== YOUR OBJECTIVE ==
In this exercise, every entry is to be copied exactly.

————————

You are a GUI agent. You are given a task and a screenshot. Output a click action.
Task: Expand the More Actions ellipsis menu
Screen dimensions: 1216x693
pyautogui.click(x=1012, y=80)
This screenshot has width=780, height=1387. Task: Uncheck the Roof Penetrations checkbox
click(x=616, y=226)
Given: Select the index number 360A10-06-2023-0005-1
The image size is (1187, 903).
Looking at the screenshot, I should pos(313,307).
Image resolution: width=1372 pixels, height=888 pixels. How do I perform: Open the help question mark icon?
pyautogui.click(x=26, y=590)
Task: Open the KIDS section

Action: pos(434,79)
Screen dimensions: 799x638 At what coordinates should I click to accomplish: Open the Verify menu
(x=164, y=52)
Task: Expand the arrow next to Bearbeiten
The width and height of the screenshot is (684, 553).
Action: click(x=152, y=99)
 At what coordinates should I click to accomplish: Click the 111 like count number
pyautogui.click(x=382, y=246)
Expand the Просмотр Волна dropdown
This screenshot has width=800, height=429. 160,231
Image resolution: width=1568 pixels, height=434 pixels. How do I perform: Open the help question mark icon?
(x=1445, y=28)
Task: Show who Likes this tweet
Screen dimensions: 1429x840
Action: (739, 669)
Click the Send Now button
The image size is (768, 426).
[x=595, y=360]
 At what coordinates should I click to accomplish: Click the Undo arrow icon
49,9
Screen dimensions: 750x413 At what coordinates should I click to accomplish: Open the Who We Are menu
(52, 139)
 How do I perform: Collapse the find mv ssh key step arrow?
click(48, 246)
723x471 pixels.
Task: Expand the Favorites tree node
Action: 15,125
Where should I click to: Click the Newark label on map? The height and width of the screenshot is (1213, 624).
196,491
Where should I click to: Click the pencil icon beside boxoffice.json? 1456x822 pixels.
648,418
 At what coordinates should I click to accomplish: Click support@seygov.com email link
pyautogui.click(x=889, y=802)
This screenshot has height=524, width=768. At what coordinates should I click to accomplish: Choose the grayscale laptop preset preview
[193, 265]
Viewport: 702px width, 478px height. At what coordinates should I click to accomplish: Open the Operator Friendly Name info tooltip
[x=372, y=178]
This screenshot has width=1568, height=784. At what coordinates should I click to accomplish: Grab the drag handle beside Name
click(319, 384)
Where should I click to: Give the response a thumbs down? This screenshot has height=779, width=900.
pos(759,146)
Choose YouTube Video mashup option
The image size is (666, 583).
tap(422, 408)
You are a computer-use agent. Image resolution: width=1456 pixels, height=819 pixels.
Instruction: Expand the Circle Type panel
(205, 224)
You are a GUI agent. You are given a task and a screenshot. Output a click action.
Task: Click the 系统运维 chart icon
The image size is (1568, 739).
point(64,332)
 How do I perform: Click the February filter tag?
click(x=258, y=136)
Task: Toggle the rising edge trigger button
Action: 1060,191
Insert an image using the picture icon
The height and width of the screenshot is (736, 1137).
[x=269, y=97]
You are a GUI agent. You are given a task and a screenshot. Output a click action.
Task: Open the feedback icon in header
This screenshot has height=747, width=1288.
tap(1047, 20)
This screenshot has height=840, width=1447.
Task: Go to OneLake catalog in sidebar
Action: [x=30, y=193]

————————

== WRITTEN RESPONSE ==
You are a GUI agent. You are given a task and a screenshot. Output a click action.
Task: Expand the More Actions ellipsis menu
Screen dimensions: 1216x693
pyautogui.click(x=1012, y=80)
This screenshot has width=780, height=1387. Task: Uncheck the Roof Penetrations checkbox
click(x=616, y=226)
Given: Select the index number 360A10-06-2023-0005-1
The image size is (1187, 903).
Looking at the screenshot, I should pos(313,307).
Image resolution: width=1372 pixels, height=888 pixels. How do I perform: Open the help question mark icon?
pyautogui.click(x=26, y=590)
Task: Open the KIDS section

Action: pos(434,79)
Screen dimensions: 799x638 At what coordinates should I click to accomplish: Open the Verify menu
(x=164, y=52)
Task: Expand the arrow next to Bearbeiten
The width and height of the screenshot is (684, 553).
Action: click(x=152, y=99)
 At what coordinates should I click to accomplish: Click the 111 like count number
pyautogui.click(x=382, y=246)
Expand the Просмотр Волна dropdown
This screenshot has width=800, height=429. 160,231
Image resolution: width=1568 pixels, height=434 pixels. How do I perform: Open the help question mark icon?
(x=1445, y=28)
Task: Show who Likes this tweet
Screen dimensions: 1429x840
Action: (739, 669)
Click the Send Now button
The image size is (768, 426).
[x=595, y=360]
 At what coordinates should I click to accomplish: Click the Undo arrow icon
49,9
Screen dimensions: 750x413 At what coordinates should I click to accomplish: Open the Who We Are menu
(52, 139)
 How do I perform: Collapse the find mv ssh key step arrow?
click(48, 246)
723x471 pixels.
Task: Expand the Favorites tree node
Action: 15,125
Where should I click to: Click the Newark label on map? The height and width of the screenshot is (1213, 624).
196,491
Where should I click to: Click the pencil icon beside boxoffice.json? 1456x822 pixels.
648,418
 At what coordinates should I click to accomplish: Click support@seygov.com email link
pyautogui.click(x=889, y=802)
This screenshot has height=524, width=768. At what coordinates should I click to accomplish: Choose the grayscale laptop preset preview
[193, 265]
Viewport: 702px width, 478px height. At what coordinates should I click to accomplish: Open the Operator Friendly Name info tooltip
[x=372, y=178]
This screenshot has width=1568, height=784. At what coordinates should I click to accomplish: Grab the drag handle beside Name
click(319, 384)
Where should I click to: Give the response a thumbs down? This screenshot has height=779, width=900.
pos(759,146)
Choose YouTube Video mashup option
The image size is (666, 583).
tap(422, 408)
You are a computer-use agent. Image resolution: width=1456 pixels, height=819 pixels.
Instruction: Expand the Circle Type panel
(205, 224)
You are a GUI agent. You are given a task and a screenshot. Output a click action.
Task: Click the 系统运维 chart icon
The image size is (1568, 739).
point(64,332)
 How do I perform: Click the February filter tag?
click(x=258, y=136)
Task: Toggle the rising edge trigger button
Action: 1060,191
Insert an image using the picture icon
The height and width of the screenshot is (736, 1137).
[x=269, y=97]
You are a GUI agent. You are given a task and a screenshot. Output a click action.
Task: Open the feedback icon in header
This screenshot has height=747, width=1288.
tap(1047, 20)
This screenshot has height=840, width=1447.
Task: Go to OneLake catalog in sidebar
Action: [x=30, y=193]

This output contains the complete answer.